The LCA is a critical component of the H-1B, E-3, and H-1B1 application process. The LCA must be certified by the DOL before the H-1B, E-3, or H-1B1 petition is filed with the United States Citizenship and Immigration Services (USCIS) or U.S. Consulate. The DOL will not certify an LCA until it has confirmed that the petitioner’s wage offer is at or above the prevailing wage for the region. The DOL is required by regulation to adjudicate a properly submitted LCA within seven business days.

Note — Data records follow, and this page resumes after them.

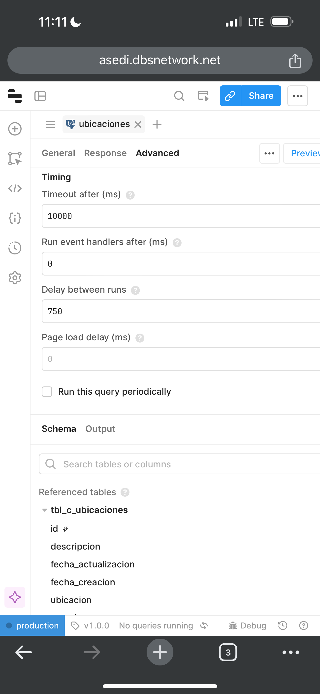Viewport: 320px width, 694px height.
Task: Open the Debug bug icon in status bar
Action: point(233,626)
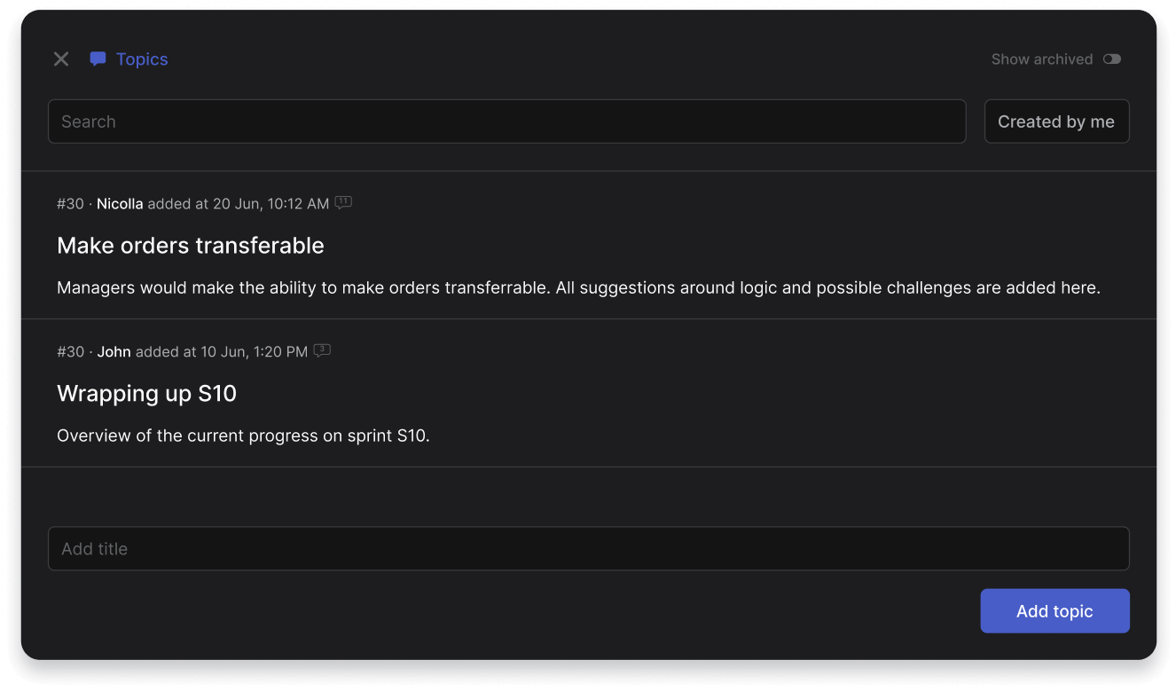Close the Topics panel with the X icon
Viewport: 1176px width, 691px height.
tap(61, 59)
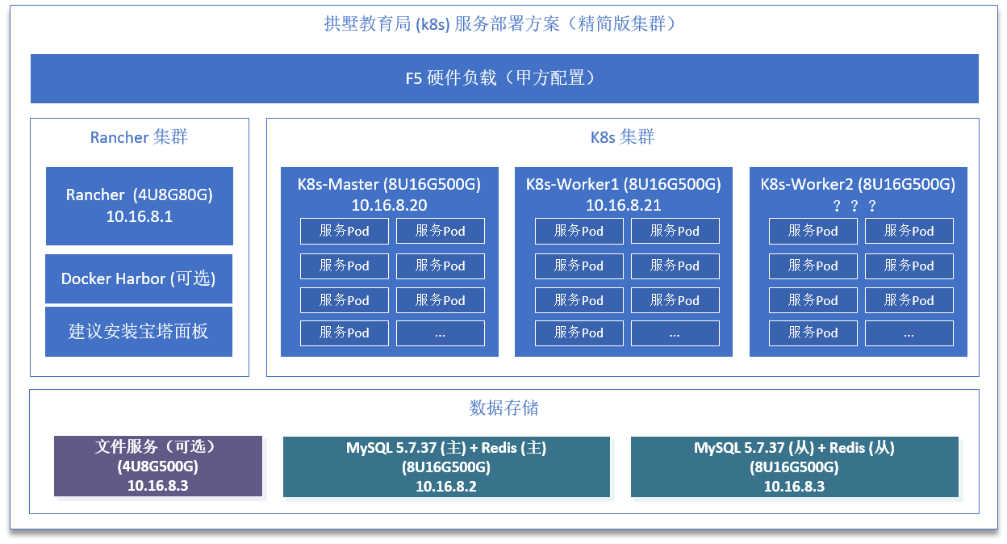Select the diagram title 拱墅教育局 服务部署方案
Viewport: 1007px width, 544px height.
pos(502,23)
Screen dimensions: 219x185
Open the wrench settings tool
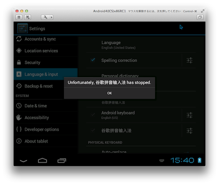45,17
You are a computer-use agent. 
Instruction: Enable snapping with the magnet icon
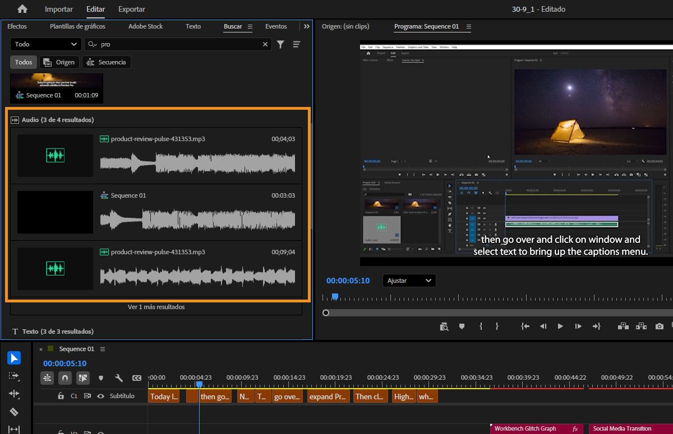pyautogui.click(x=63, y=378)
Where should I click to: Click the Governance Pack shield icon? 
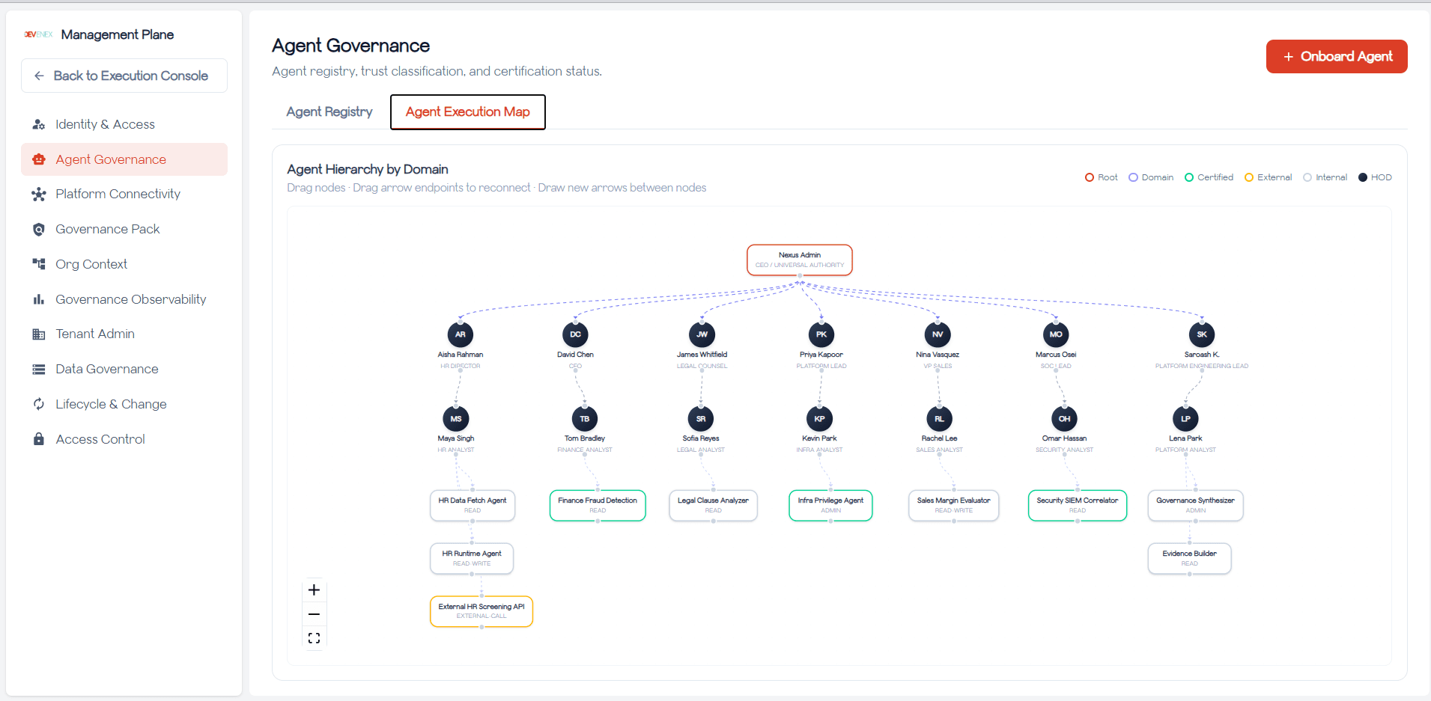pyautogui.click(x=39, y=230)
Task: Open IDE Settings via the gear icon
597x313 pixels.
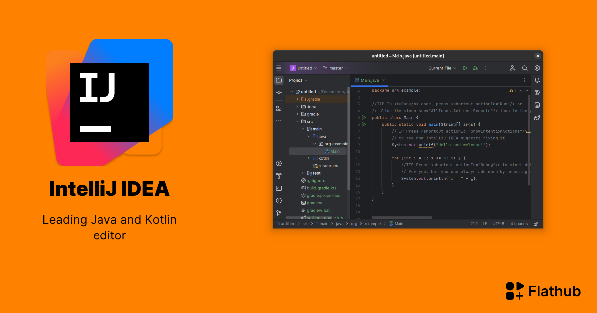Action: (537, 68)
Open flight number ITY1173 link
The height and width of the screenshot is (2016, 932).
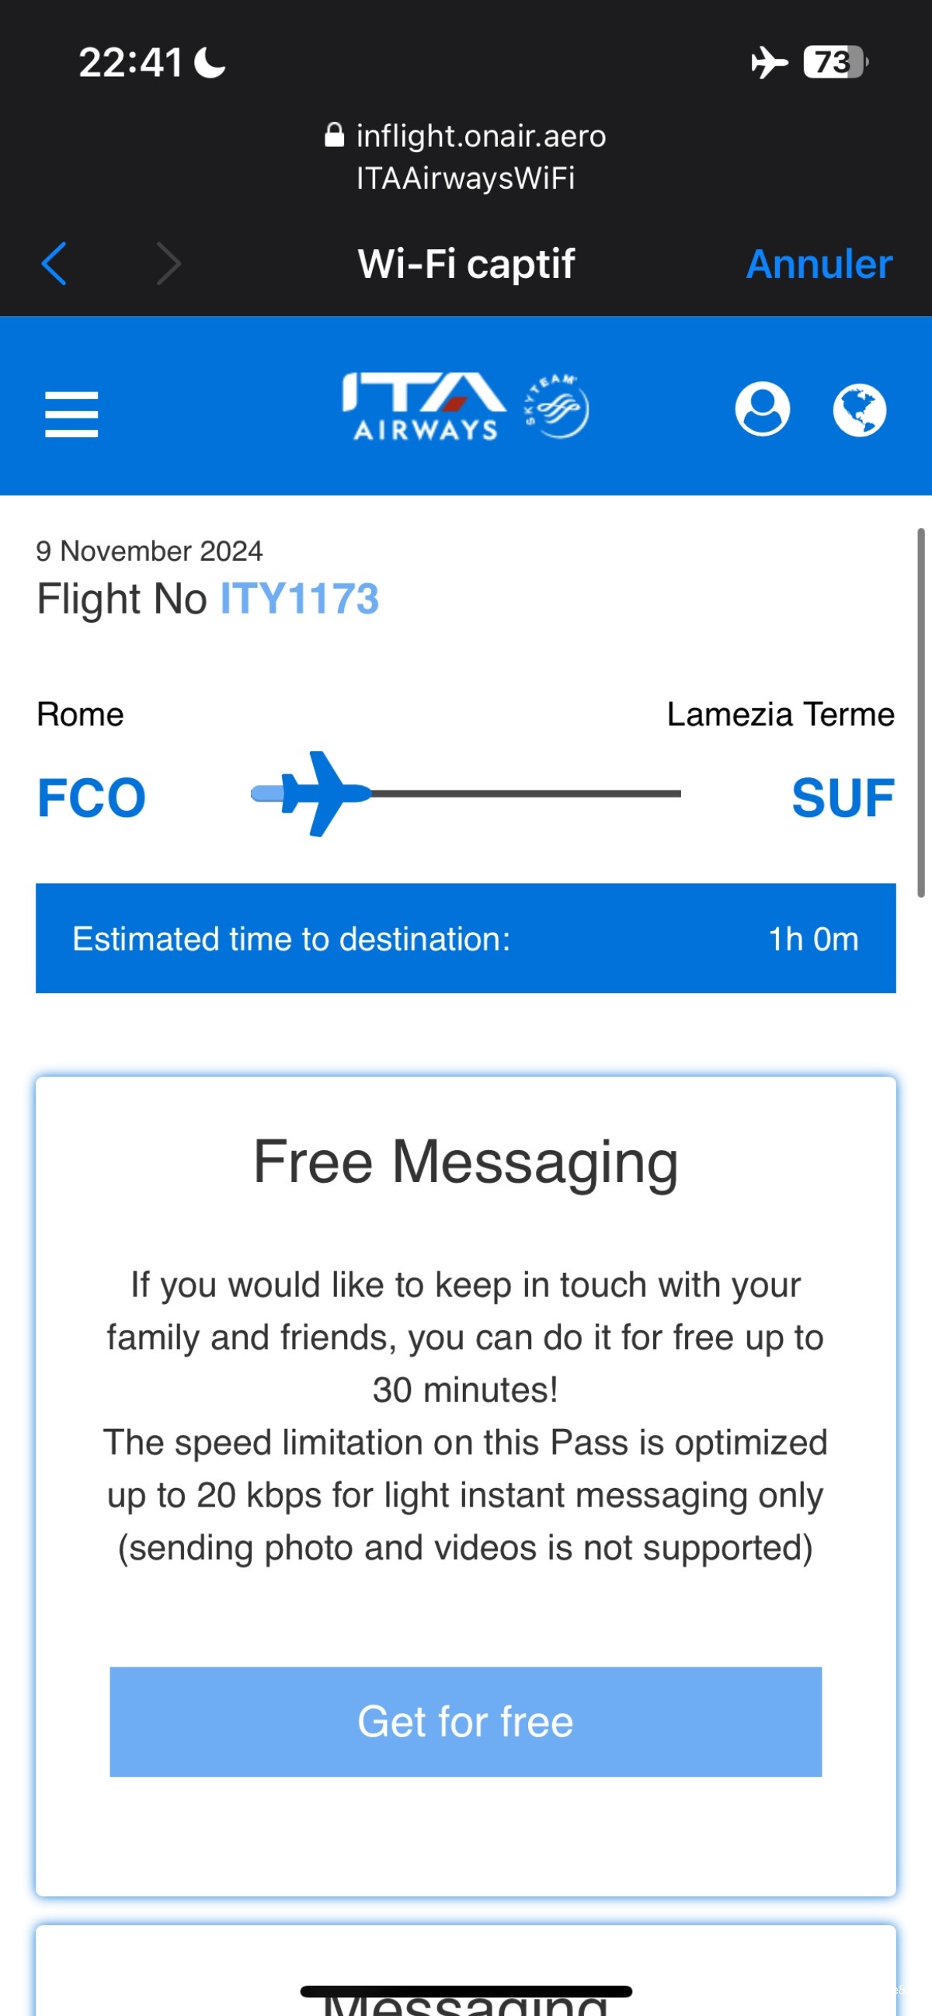pyautogui.click(x=299, y=599)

The new LCA system has been available for use on an interim basis since April 15, 2009. Ogletree Deakins has filed several LCA applications through the new DOL portal. The new DOL system has been error-prone and has frequently malfunctioned, resulting in additional delays. When the DOL system has worked properly, the DOL has taken the full seven-day statutory adjudication period for most LCAs. The current DOL system, which will no longer be active after May 14, 2009, provides near-instantaneous approvals for LCA filings. Employers should expect that DOL processing delays will continue. DOL delays are likely to add an additional week, or perhaps longer, to the pre-filing period for these petitions once the new system becomes mandatory on May 15. 

Additional Information

Ogletree Deakins will continue to monitor the processing times of the new system and advise our clients accordingly. In the meantime, H-1B, E-3 and H-1B1 sponsors should be mindful of the new system’s impact on LCA processing times when scheduling the start date of new H-1B, E-3, or H-1B hires or seeking an extension for current employees. Should you have any questions, contact the Ogletree Deakins attorney with whom you normally work, a member of the firm’s Immigration Practice Group, or the Client Services Department at 866-287-2576 or via e-mail at

Note: This article was published in the May 12, 2009 issue of the Immigration eAuthority.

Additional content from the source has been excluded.